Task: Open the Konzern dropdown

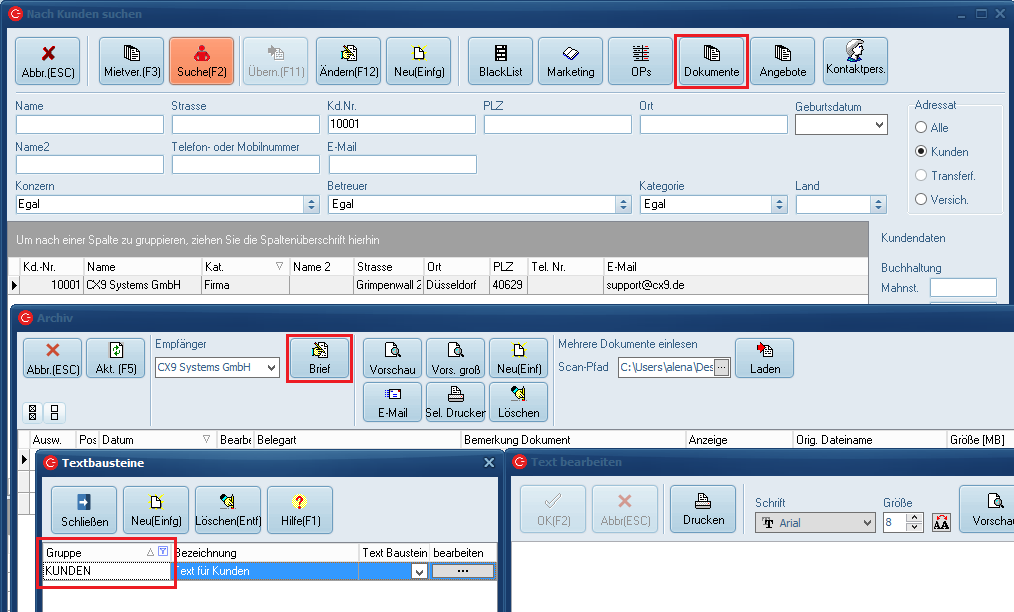Action: (x=310, y=204)
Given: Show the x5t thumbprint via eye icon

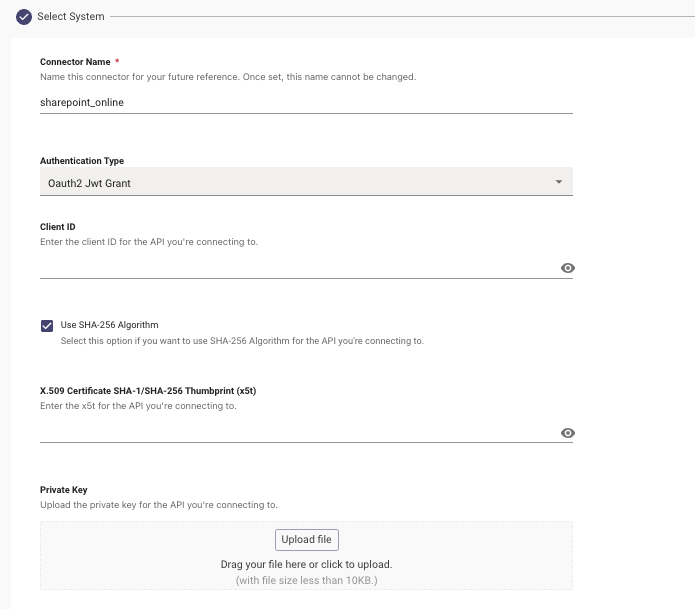Looking at the screenshot, I should (x=568, y=433).
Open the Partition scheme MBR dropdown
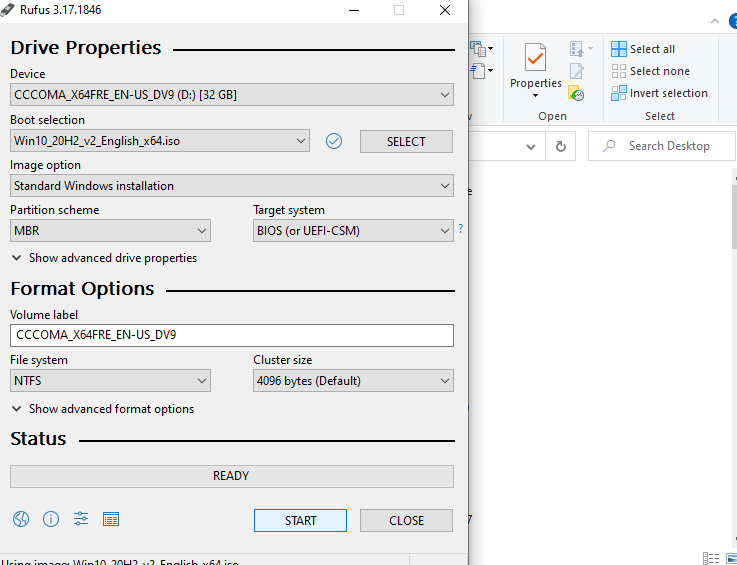This screenshot has height=565, width=737. [110, 231]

**Brief:**
Without the pictures, print the records in full, exactly as they appear.

**Task solution:**
Task: Open the Konzern dropdown

Action: (x=310, y=204)
Given: Show the x5t thumbprint via eye icon

Looking at the screenshot, I should (x=568, y=433).
Open the Partition scheme MBR dropdown
This screenshot has height=565, width=737. [110, 231]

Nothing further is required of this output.